Isto também mostra a importância das decisões que não devem ficar só no discurso/ nas aparências, mas também devem ser vividas internamente pelas pessoas, de coração: A cananéia apesar de pertencer a uma crença diferente de Jesus, não se ofendeu em momento algum e ainda alegou humildemente que ela, como qualquer outra pessoa de sua cultura ("os cachorrinhos") precisavam de ajuda - seja esta ajuda um auxílio vindo de Jesus, de sua fé, de seus discípulos ou de Deus.
Maria e Marta (Lucas)
"Aconteceu que, indo eles de caminho, entrou Jesus numa aldeia; e certa mulher, por nome Marta, o recebeu em sua casa; E tinha esta uma irmã chamada Maria, a qual, assentando-se também aos pés de Jesus, ouvia a sua palavra.

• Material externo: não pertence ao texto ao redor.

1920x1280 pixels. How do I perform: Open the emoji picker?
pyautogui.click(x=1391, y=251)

Marta, porém, andava distraída em muitos serviços; e, aproximando-se, disse: Senhor, não se te dá de que minha irmã me deixe servir só? Dize-lhe que me ajude.

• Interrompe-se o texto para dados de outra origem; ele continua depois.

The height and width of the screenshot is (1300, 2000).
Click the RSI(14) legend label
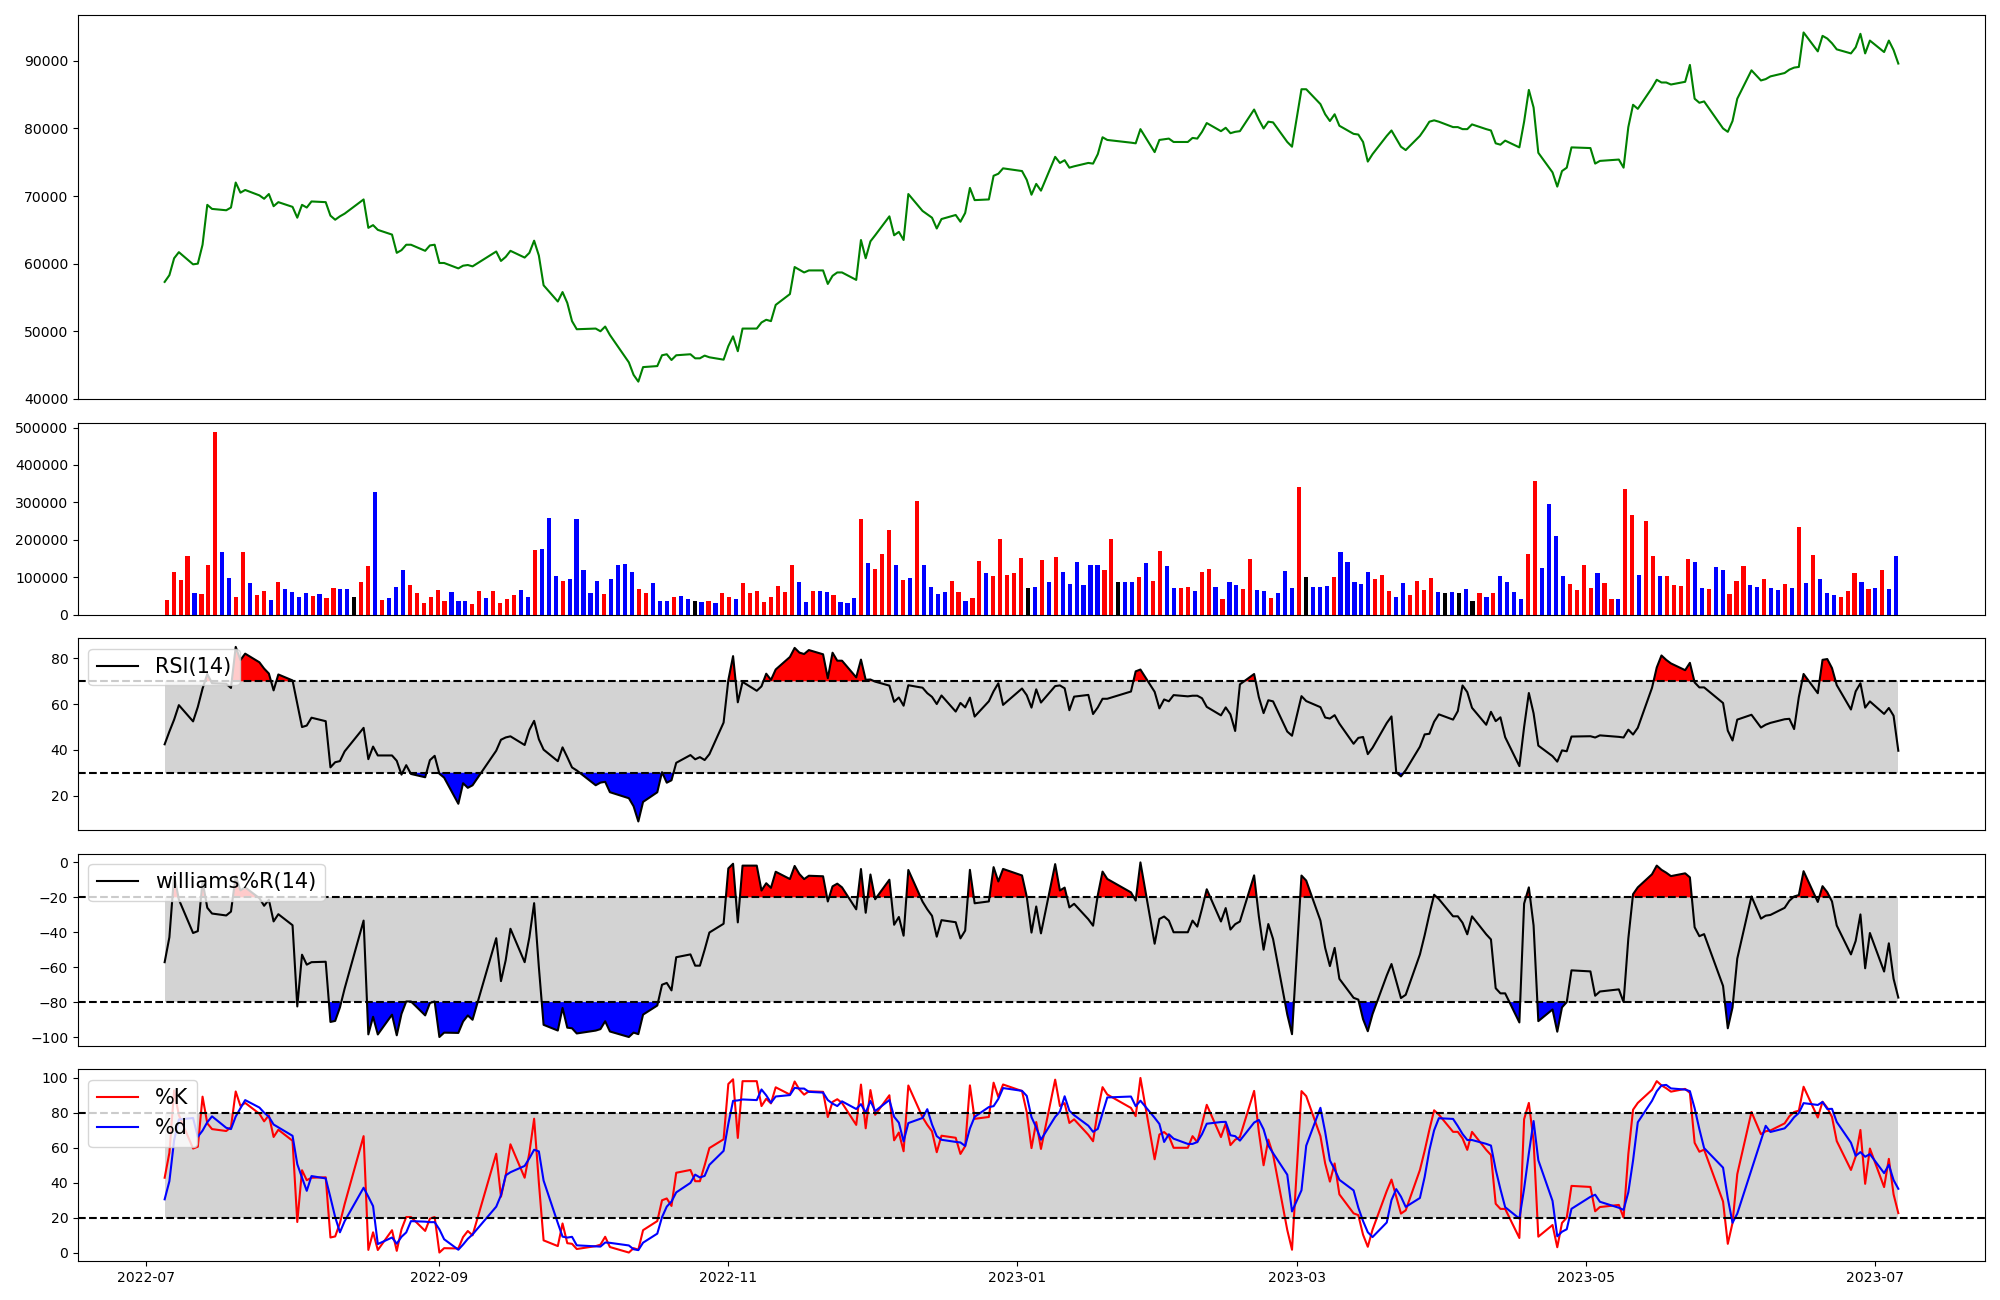point(192,666)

Respondendo Jesus, disse-lhe: Marta, Marta, estás ansiosa e fadigada com muitas coisas, mas uma só é necessária; E Maria escolheu a boa parte, a qual não lhe será tirada."

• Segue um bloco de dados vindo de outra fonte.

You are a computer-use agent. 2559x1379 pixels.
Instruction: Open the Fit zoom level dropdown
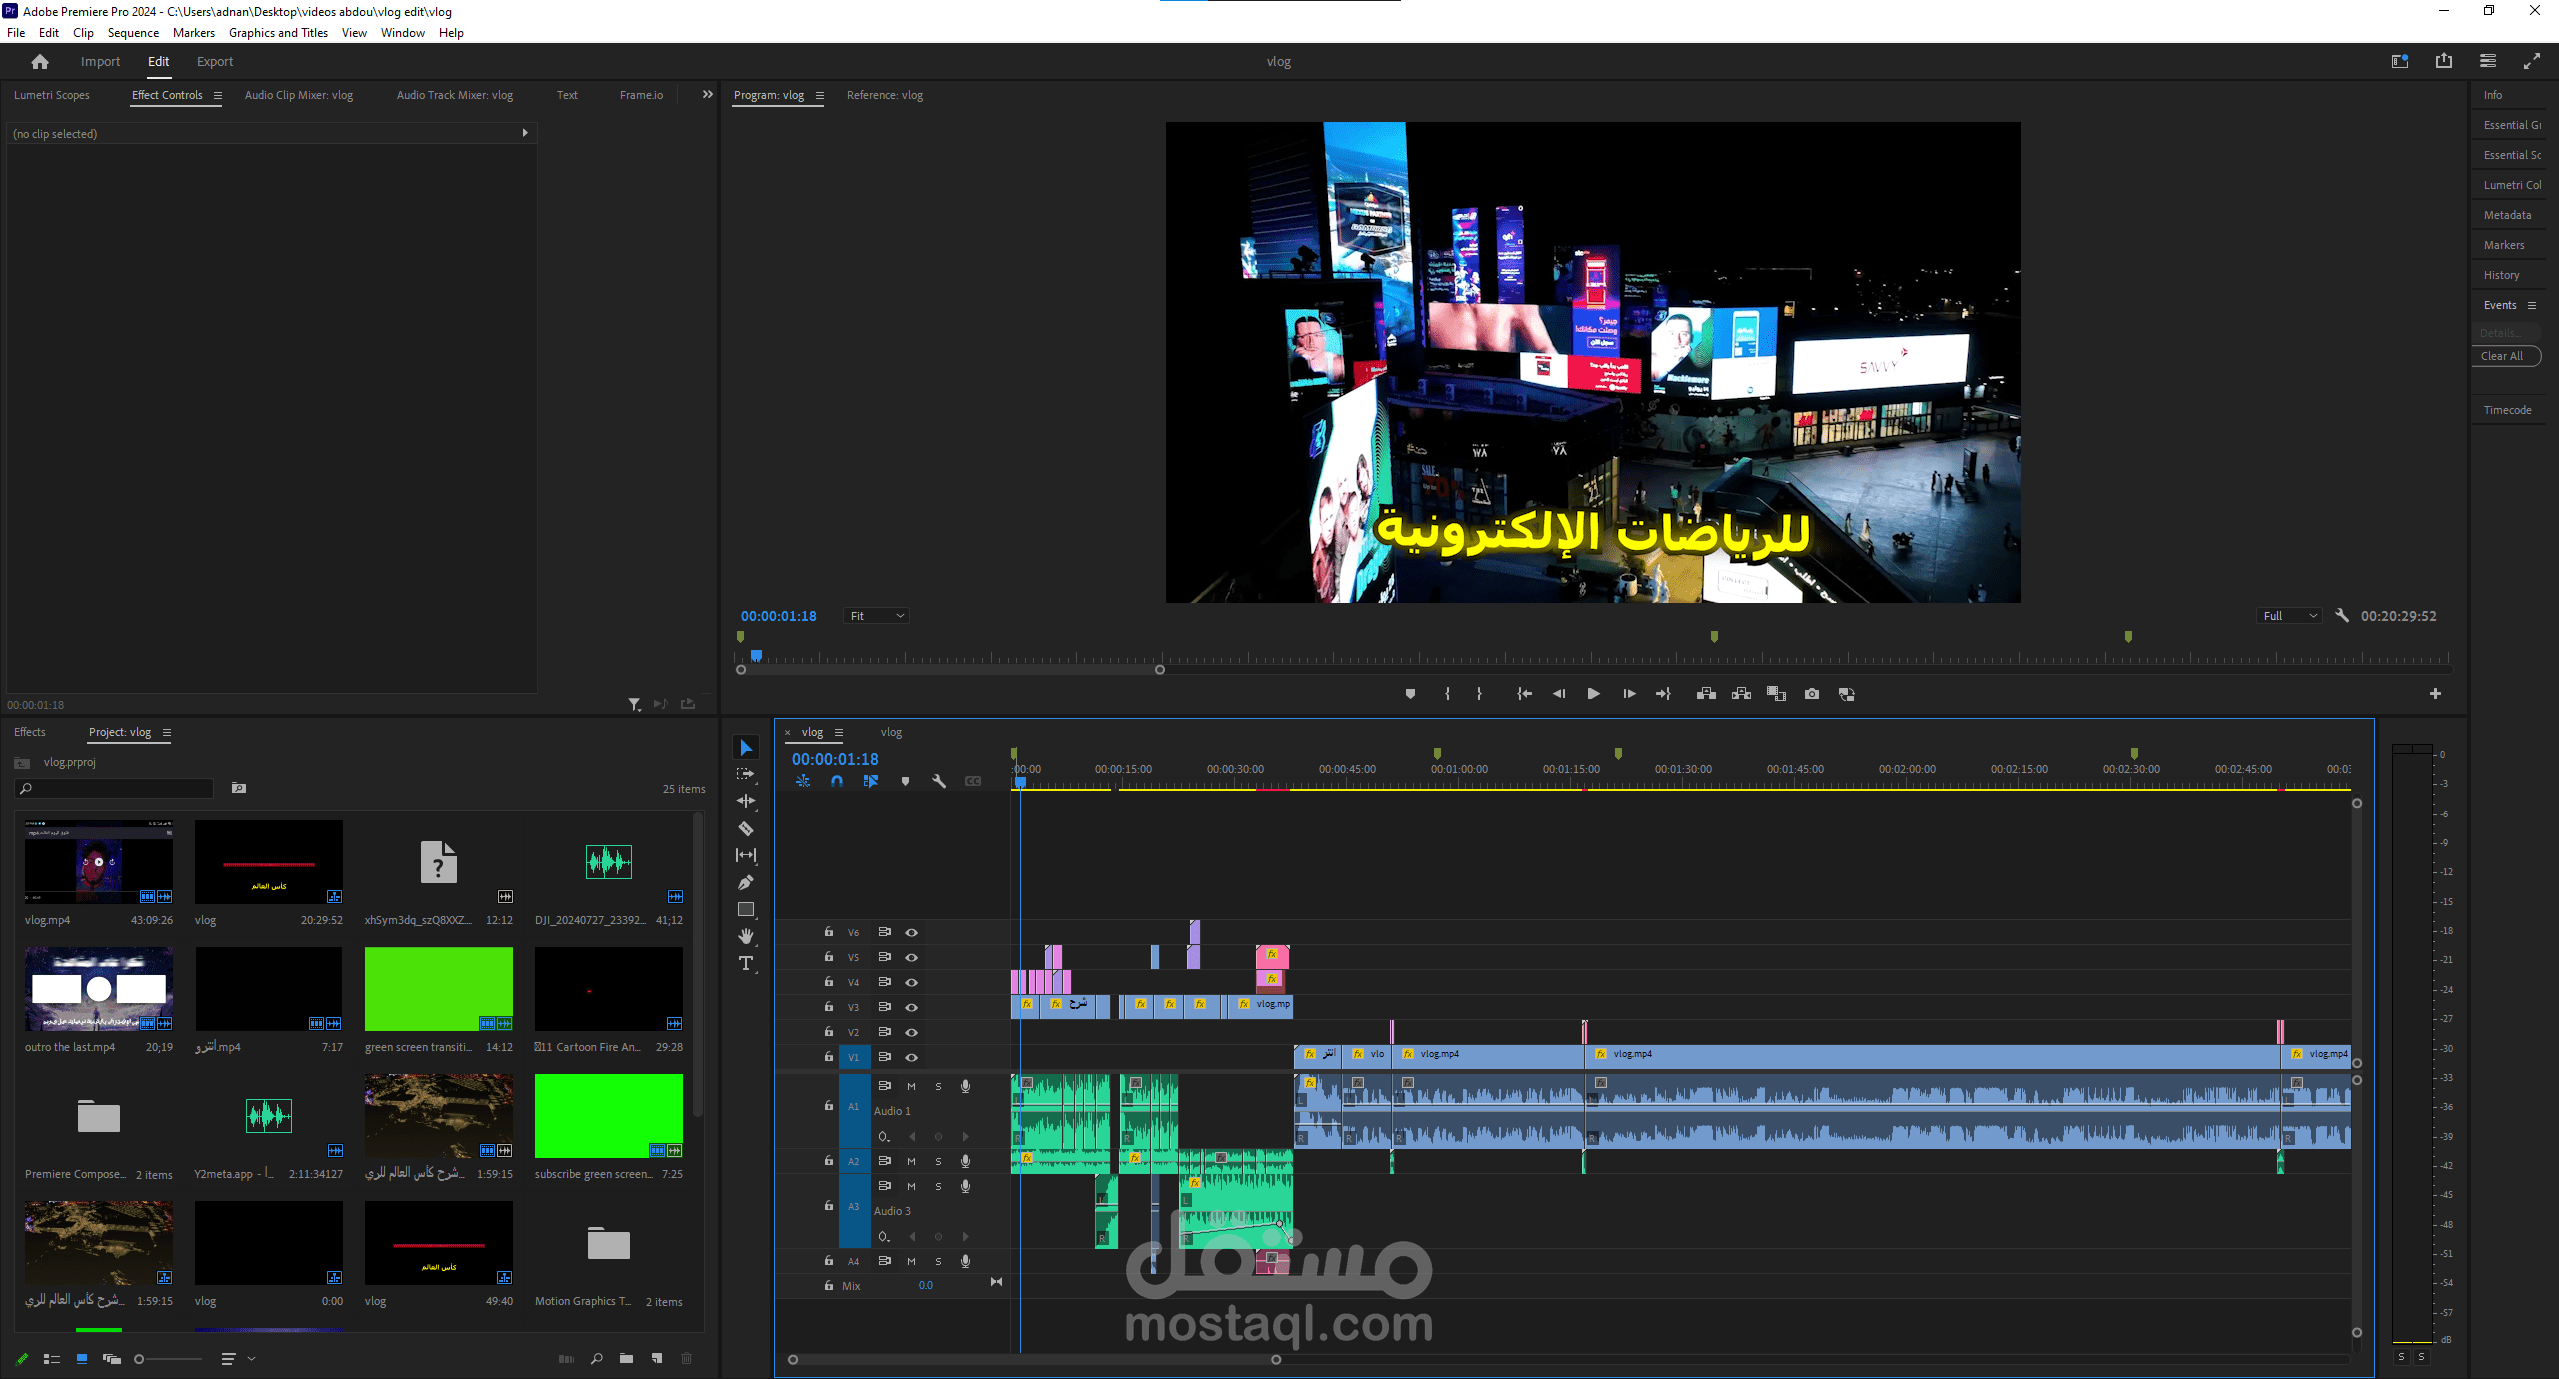pyautogui.click(x=876, y=616)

É possível entender que Marta, enquanto trabalhava, não deveria perder tempo criticando Maria que ouvia os ensinamentos de Jesus, pois a passagem parece mostrar que ambas já haviam escolhido o que fazer naquele dia. Marta recebeu Jesus, mas escolheu continuar seus serviços permanecendo ansiosa, enquanto Maria juntou-se a Jesus para ouvir seus ensinamentos sobre o amor a Deus e ao próximo como a si mesmo - O amor verdadeiro, o amor a todas as coisas.
Jesus diz para Marta, que mais importante do que os afazeres domésticos e possíveis preparativos, é ouvir os ensinamentos da lei de amor e estar junto com quem vive estas palavras. Isto porque o ser humano pode e deve dedicar algum tempo aos serviços de seu sustento, mas ele não foi feito para ser escravo nem para ser uma máquina. Tal fato está de acordo com vários outros ensinamentos de Jesus para que vivamos um dia de cada vez, sem acumularmos bens para o futuro e sem "vãs preocupações". Não se trata de irresponsabilidade nem de negligência e sim de evitarmos a avareza, a ansiedade e a ganância. Certamente isto se tornou mais difícil na era moderna após a propagação do mercantilismo desde o final do século 15. Pois deste período até os dias de hoje, com o advento dos sistemas sócio econômicos liberais e neoliberais que têm a dominância de uma ideologia de acumular bens, sem se importar com o próximo, espalha-se o discurso falacioso de que é natural que pessoas empobrecidas morram de fome ou de doenças, enquanto uma minoria acumula grandes fortunas desnecessariamente; Esta ideologia por trás destas regras sociais e econômicas é o capitalismo, que objetifica e precifica a vida, contrariando os ensinamentos de Jesus de se viver um dia de cada vez, com amor ao próximo.
Praticar as palavras de Cristo então é ser misericordioso, não só ajudando os necessitados, mas também criticando e denunciando os que acumulam muito poder na Terra prejudicando os demais. Assim Jesus mostrou o amor de Deus a todos: apontou os erros e maldades dos líderes sacerdotes e dos enriquecidos que priorizaram seus bens materiais e suas posições de poder, como um pai que tenta corrigir seus filhos. Acolheu os miseráveis como uma mãe que tem esperança e sempre ama e recebe as suas crianças. Isto porque o amor é um sentimento bom, que deve ser expresso como as emoções - necessidades humanas. Para estar junto daqueles que se ama, Jesus viveu desta maneira, pois mostrou amor por toda a humanidade, buscando corrigir os egoístas que causavam grandes males às outras pessoas e acolhendo os humildes, os sofredores e os que se dispõem a viver a lei de amor.